## WHAT THE EXERCISE ASKS:
Set down all of the entries below word for word, omitting the pictures.

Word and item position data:
* * * * * * * * *
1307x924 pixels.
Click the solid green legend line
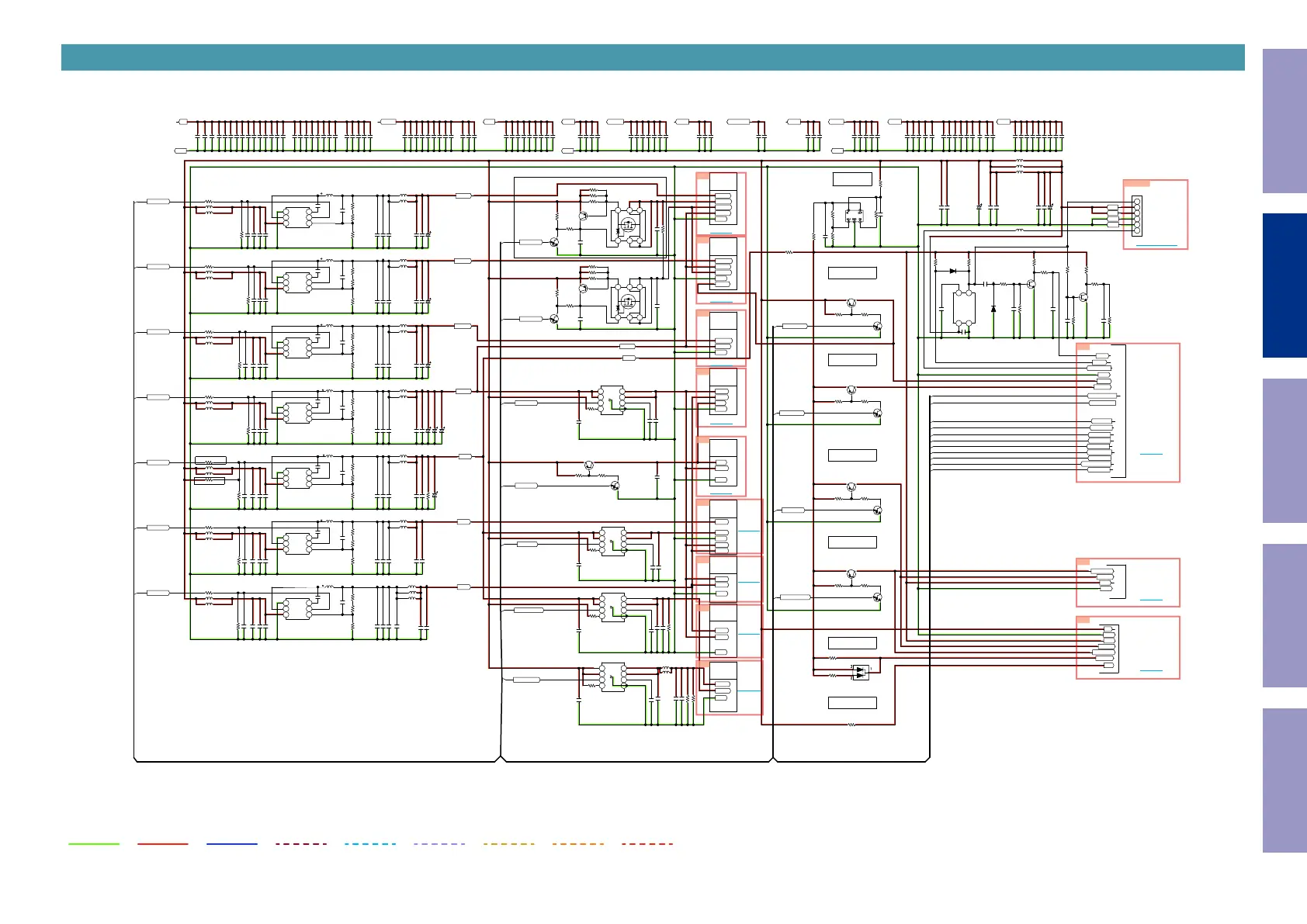point(94,843)
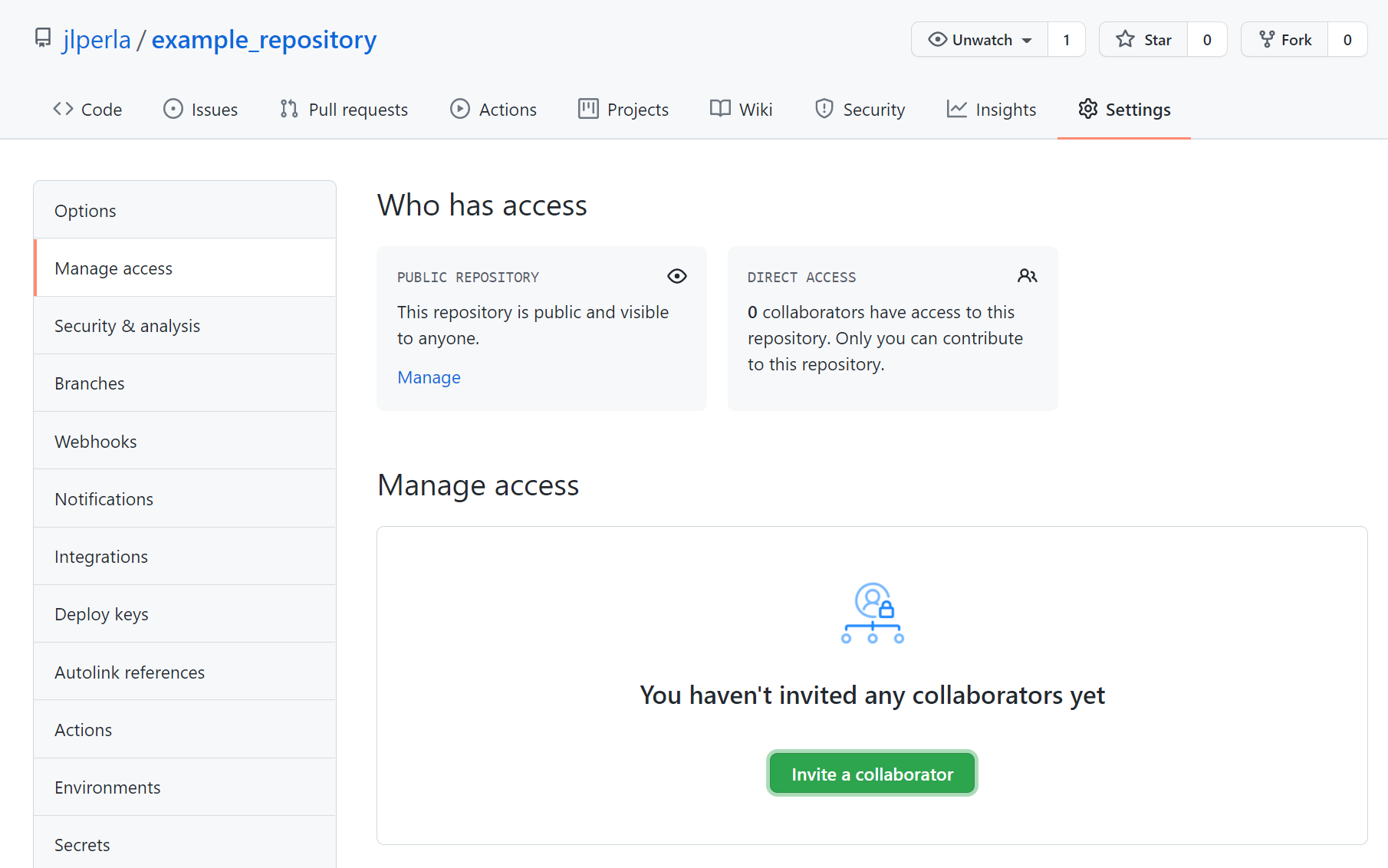Select Webhooks in settings sidebar

pos(96,442)
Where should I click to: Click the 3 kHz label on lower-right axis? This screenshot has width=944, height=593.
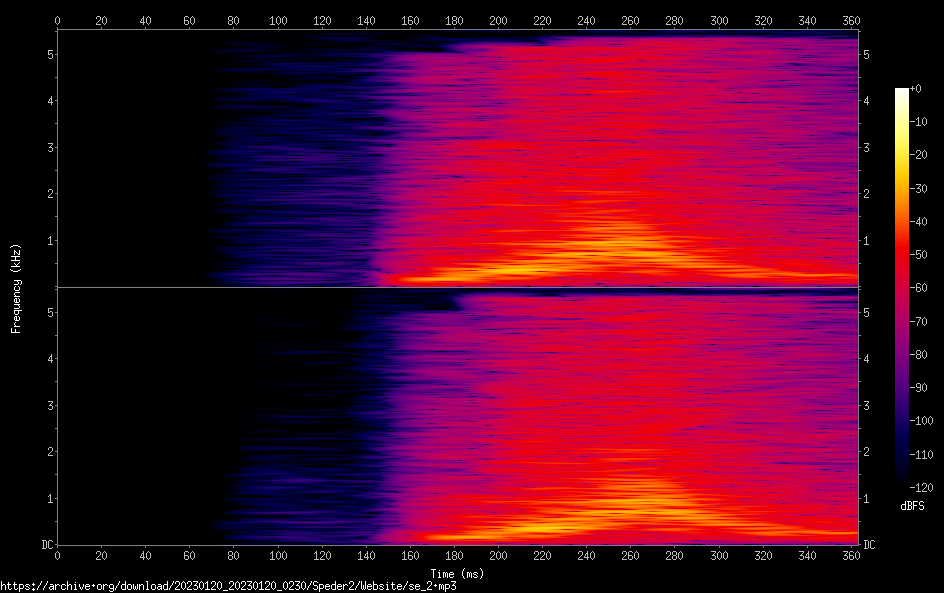866,405
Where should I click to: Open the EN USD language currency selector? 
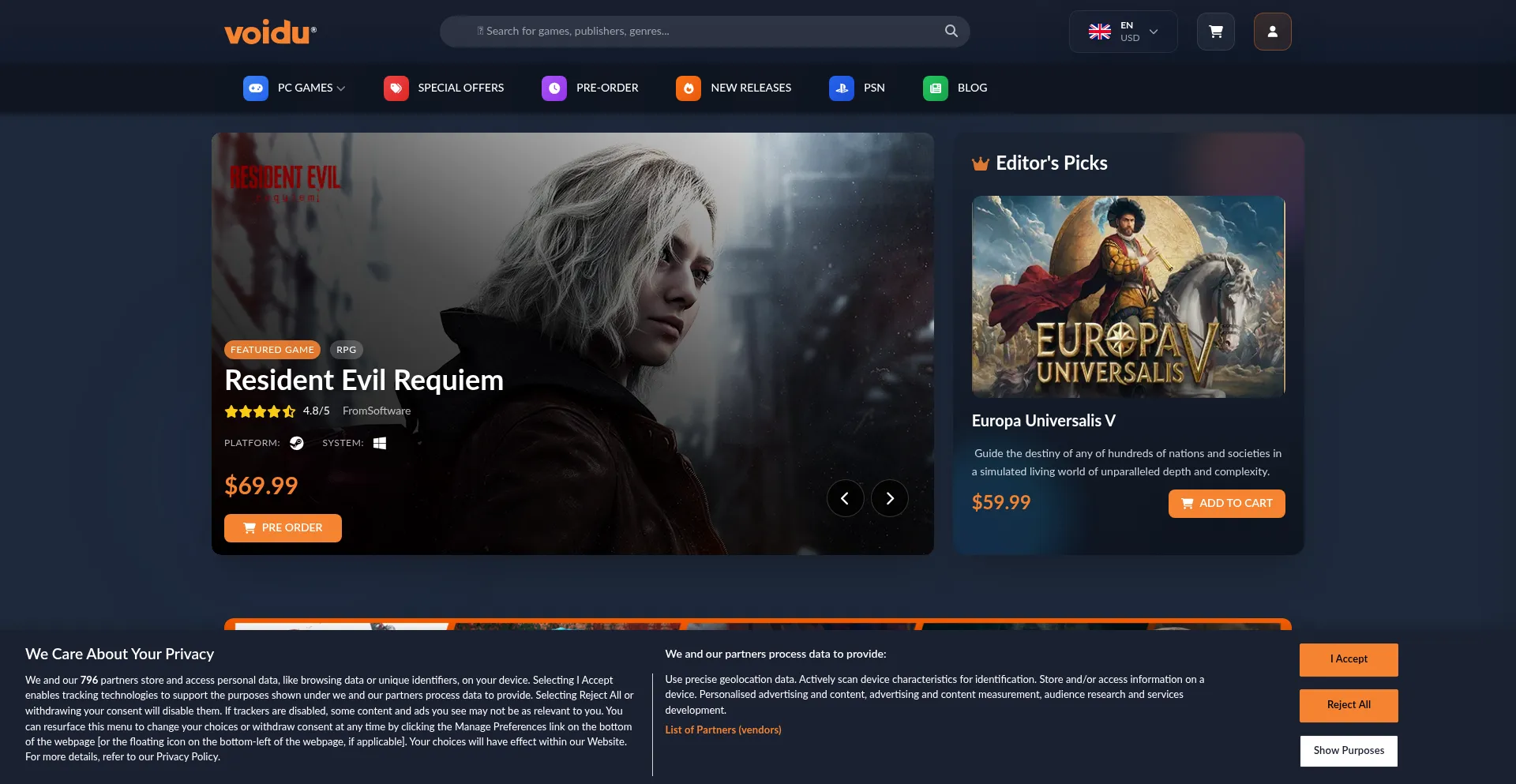(x=1123, y=32)
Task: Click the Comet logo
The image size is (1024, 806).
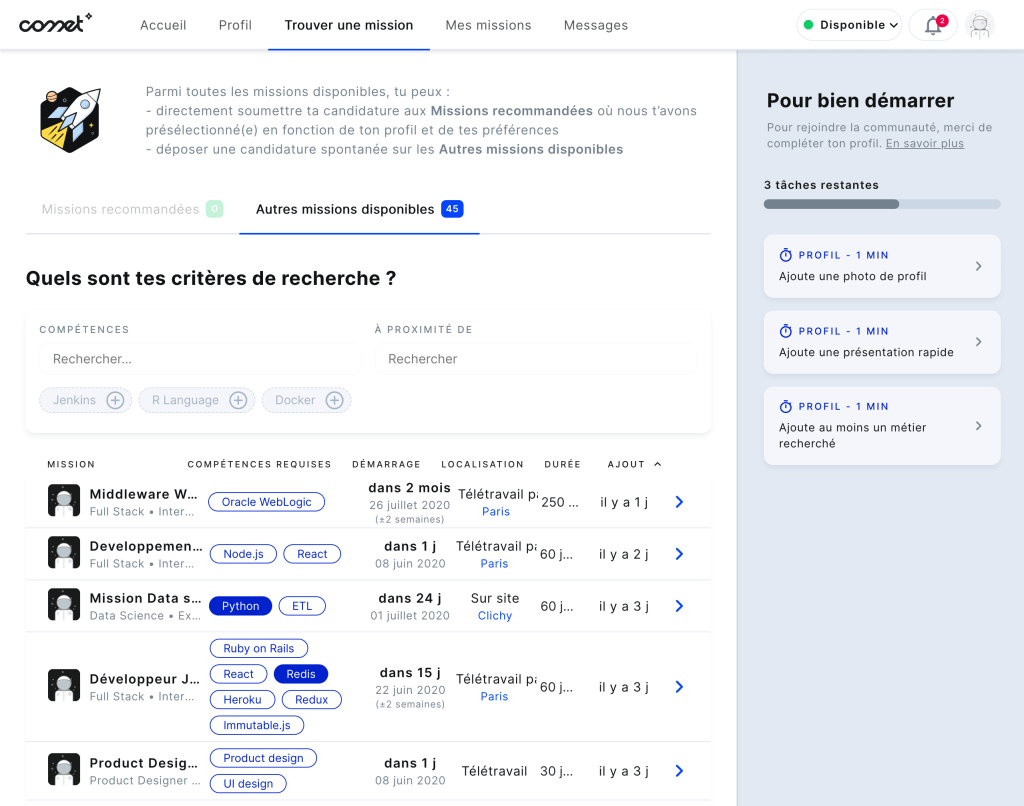Action: (x=55, y=24)
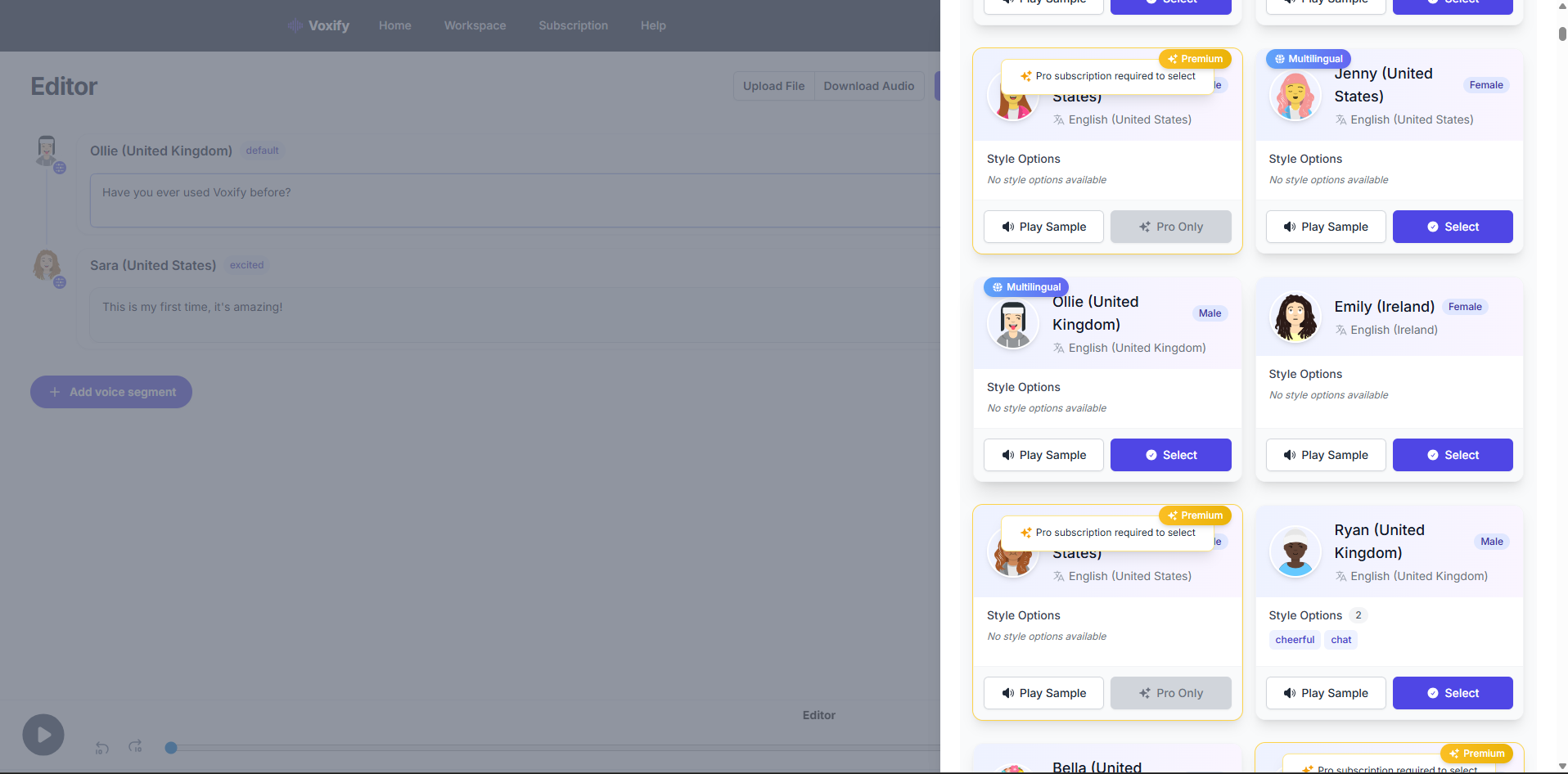This screenshot has height=774, width=1568.
Task: Click the Voxify logo icon
Action: [295, 25]
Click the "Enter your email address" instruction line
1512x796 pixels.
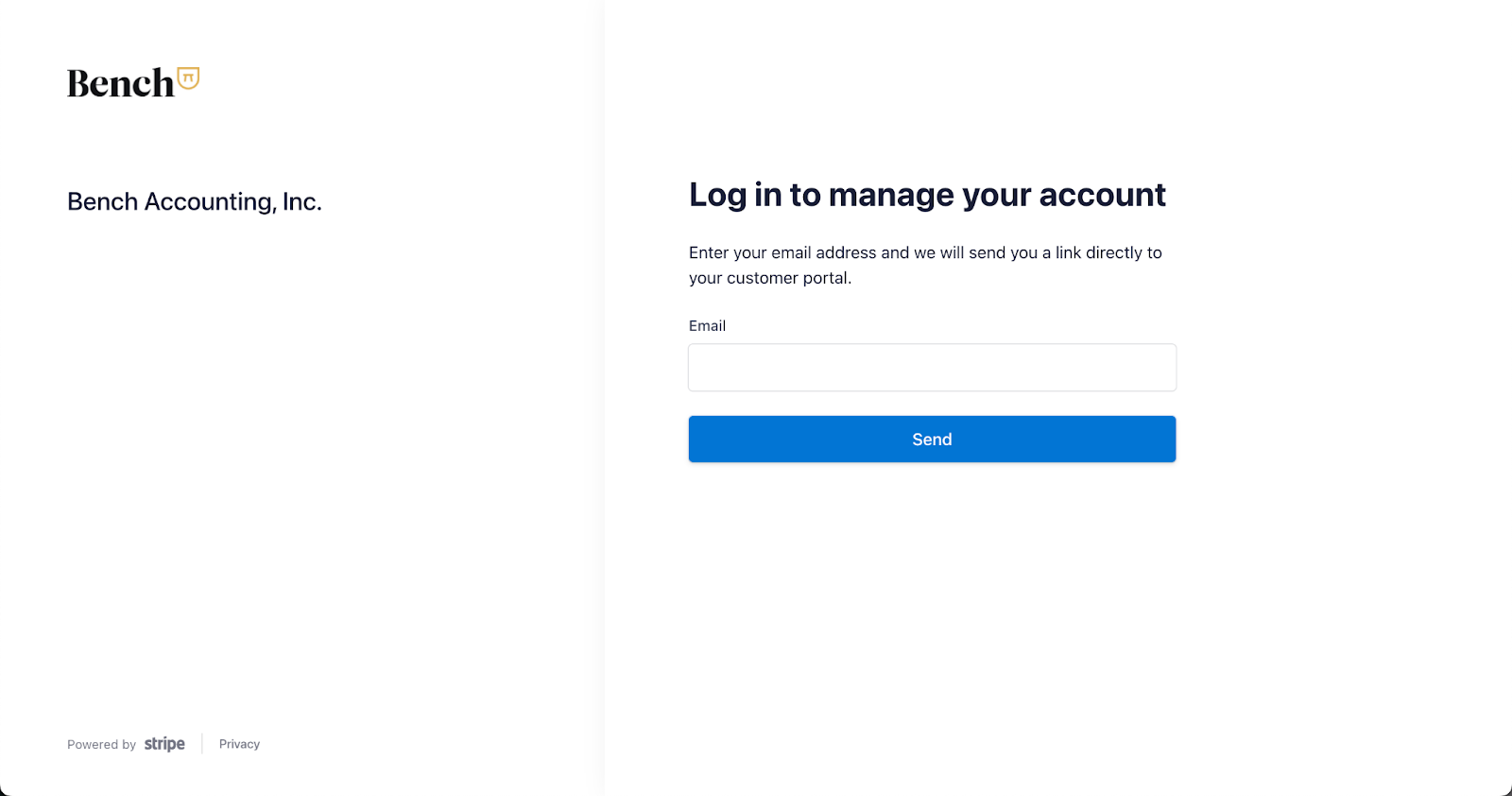click(x=924, y=252)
* * * * * * * * *
## COMPLETED TASK:
1307x924 pixels.
Click the solid green legend line
point(94,843)
Select Webhooks in settings sidebar

pos(96,442)
Where should I click to: Click the 3 kHz label on lower-right axis? This screenshot has width=944, height=593.
866,405
Where should I click to: Open the EN USD language currency selector? 
(x=1123, y=32)
Task: Click the Comet logo
The image size is (1024, 806).
Action: (x=55, y=24)
This screenshot has height=774, width=1568.
Task: Click the Voxify logo icon
Action: [295, 25]
Click the "Enter your email address" instruction line
1512x796 pixels.
click(x=924, y=252)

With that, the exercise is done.